*Task directions*.
Each line below is to be set down again exactly.

*Data excerpts*.
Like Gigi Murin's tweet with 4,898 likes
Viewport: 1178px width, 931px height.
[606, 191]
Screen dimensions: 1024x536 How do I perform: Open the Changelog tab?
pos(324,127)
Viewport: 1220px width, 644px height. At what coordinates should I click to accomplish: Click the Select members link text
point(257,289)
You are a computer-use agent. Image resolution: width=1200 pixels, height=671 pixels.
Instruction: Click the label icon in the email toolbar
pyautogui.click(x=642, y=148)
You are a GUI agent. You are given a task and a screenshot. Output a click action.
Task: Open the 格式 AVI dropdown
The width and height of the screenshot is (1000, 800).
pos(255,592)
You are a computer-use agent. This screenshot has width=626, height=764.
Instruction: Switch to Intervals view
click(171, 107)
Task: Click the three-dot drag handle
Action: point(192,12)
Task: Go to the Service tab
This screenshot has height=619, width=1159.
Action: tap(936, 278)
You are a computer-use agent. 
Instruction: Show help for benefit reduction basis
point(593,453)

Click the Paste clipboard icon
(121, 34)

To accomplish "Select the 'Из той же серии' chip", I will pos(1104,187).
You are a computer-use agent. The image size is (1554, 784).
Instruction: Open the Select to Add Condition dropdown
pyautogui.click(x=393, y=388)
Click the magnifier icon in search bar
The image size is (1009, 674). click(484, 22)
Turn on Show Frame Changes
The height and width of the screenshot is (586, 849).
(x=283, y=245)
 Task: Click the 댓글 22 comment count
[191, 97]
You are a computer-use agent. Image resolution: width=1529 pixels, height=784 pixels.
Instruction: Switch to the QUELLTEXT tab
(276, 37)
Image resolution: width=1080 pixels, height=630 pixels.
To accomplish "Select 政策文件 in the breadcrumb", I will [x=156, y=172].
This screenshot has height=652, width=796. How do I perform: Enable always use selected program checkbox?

*Your response*.
Like Gigi Murin's tweet with 4,898 likes
Viewport: 1178px width, 931px height.
[606, 191]
Screen dimensions: 1024x536 How do I perform: Open the Changelog tab?
pos(324,127)
Viewport: 1220px width, 644px height. At what coordinates should I click to accomplish: Click the Select members link text
point(257,289)
You are a computer-use agent. Image resolution: width=1200 pixels, height=671 pixels.
Instruction: Click the label icon in the email toolbar
pyautogui.click(x=642, y=148)
You are a GUI agent. You are given a task and a screenshot. Output a click action.
Task: Open the 格式 AVI dropdown
The width and height of the screenshot is (1000, 800).
pos(255,592)
You are a computer-use agent. This screenshot has width=626, height=764.
Instruction: Switch to Intervals view
click(171, 107)
Task: Click the three-dot drag handle
Action: point(192,12)
Task: Go to the Service tab
This screenshot has height=619, width=1159.
Action: tap(936, 278)
You are a computer-use agent. 
Instruction: Show help for benefit reduction basis
point(593,453)

Click the Paste clipboard icon
(121, 34)

To accomplish "Select the 'Из той же серии' chip", I will pos(1104,187).
You are a computer-use agent. The image size is (1554, 784).
Instruction: Open the Select to Add Condition dropdown
pyautogui.click(x=393, y=388)
Click the magnifier icon in search bar
The image size is (1009, 674). click(484, 22)
Turn on Show Frame Changes
The height and width of the screenshot is (586, 849).
(x=283, y=245)
 Task: Click the 댓글 22 comment count
[191, 97]
You are a computer-use agent. Image resolution: width=1529 pixels, height=784 pixels.
Instruction: Switch to the QUELLTEXT tab
(276, 37)
Image resolution: width=1080 pixels, height=630 pixels.
To accomplish "Select 政策文件 in the breadcrumb", I will [x=156, y=172].
This screenshot has height=652, width=796. How do I perform: Enable always use selected program checkbox?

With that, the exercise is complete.